Problem to solve: Every line of the records that holds the word "settings" should be copied.

Stored records:
◇ ◇ ◇ ◇

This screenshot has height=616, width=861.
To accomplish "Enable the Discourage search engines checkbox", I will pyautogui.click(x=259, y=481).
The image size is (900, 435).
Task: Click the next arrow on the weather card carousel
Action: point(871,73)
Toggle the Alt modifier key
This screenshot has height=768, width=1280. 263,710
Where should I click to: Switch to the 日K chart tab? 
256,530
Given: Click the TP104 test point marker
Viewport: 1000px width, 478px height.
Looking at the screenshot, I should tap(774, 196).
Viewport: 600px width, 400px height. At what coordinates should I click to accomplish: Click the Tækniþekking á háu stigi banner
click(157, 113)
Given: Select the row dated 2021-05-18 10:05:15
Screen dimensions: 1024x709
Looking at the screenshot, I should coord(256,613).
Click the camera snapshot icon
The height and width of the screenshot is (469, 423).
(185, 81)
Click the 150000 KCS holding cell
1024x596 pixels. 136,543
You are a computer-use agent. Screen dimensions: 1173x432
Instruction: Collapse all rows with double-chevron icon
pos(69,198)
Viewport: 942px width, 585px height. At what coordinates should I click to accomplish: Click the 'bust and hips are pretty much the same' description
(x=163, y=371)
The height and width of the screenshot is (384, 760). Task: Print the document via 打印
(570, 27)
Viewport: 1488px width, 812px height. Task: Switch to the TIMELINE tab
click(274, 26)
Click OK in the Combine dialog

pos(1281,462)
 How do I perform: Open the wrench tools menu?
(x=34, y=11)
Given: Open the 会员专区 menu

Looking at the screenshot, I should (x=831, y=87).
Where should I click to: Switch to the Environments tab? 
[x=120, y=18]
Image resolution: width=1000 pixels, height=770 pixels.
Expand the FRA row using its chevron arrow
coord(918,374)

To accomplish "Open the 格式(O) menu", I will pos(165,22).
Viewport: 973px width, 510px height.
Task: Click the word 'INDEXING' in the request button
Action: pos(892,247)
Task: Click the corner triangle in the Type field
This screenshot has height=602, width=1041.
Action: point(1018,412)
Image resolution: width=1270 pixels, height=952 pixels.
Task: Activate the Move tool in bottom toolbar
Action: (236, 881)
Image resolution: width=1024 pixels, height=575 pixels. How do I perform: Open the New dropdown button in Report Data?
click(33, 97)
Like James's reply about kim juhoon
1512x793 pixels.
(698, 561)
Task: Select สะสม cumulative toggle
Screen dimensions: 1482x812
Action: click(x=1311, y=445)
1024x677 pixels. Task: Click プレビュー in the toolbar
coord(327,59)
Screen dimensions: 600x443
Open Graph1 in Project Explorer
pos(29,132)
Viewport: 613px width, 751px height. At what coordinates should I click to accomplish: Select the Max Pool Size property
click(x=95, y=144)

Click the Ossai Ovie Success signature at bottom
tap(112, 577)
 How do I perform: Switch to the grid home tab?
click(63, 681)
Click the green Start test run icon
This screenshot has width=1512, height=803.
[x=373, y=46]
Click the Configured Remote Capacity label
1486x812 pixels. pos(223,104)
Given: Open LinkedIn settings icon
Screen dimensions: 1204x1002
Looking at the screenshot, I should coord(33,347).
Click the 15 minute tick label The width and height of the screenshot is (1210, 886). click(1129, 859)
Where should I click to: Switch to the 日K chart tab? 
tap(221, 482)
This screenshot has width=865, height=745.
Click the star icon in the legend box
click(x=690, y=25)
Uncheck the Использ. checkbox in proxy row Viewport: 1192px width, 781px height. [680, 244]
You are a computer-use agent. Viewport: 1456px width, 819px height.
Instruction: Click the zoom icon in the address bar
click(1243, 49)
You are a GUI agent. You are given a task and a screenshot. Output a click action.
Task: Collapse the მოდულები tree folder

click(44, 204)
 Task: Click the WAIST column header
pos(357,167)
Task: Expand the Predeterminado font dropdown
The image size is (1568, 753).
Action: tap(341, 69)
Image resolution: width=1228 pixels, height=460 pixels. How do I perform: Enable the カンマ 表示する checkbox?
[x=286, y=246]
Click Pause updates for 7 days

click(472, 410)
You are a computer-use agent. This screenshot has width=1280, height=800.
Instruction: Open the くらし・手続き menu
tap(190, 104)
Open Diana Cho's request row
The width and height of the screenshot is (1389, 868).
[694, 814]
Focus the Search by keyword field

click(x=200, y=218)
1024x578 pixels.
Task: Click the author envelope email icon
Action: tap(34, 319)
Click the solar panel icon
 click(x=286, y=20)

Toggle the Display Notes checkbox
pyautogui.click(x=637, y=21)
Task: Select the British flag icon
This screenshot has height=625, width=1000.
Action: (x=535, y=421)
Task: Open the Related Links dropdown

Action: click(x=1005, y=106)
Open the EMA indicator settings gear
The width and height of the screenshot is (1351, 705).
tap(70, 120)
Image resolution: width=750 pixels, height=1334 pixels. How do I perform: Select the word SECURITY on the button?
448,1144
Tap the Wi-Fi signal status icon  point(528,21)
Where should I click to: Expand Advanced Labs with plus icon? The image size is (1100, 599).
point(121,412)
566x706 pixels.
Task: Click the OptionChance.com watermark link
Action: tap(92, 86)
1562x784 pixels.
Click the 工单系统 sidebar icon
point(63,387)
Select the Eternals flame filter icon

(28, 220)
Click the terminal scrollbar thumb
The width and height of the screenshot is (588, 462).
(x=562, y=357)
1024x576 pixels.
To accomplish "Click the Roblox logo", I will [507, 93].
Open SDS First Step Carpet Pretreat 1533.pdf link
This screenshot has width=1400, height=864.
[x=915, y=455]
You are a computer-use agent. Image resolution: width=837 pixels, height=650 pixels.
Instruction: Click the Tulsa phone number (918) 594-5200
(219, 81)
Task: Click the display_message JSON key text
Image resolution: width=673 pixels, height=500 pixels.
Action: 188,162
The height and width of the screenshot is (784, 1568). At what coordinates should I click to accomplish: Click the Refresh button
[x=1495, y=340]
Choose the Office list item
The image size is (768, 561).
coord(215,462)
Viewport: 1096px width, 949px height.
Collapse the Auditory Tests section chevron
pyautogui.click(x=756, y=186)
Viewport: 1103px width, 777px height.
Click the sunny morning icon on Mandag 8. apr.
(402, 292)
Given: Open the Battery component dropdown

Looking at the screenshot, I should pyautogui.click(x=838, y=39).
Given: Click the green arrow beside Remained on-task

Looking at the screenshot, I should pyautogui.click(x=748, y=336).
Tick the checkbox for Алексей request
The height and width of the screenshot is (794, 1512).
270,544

◇ ◇ ◇ ◇

Exercise output:
Given: Open LinkedIn settings icon
Open the EMA indicator settings gear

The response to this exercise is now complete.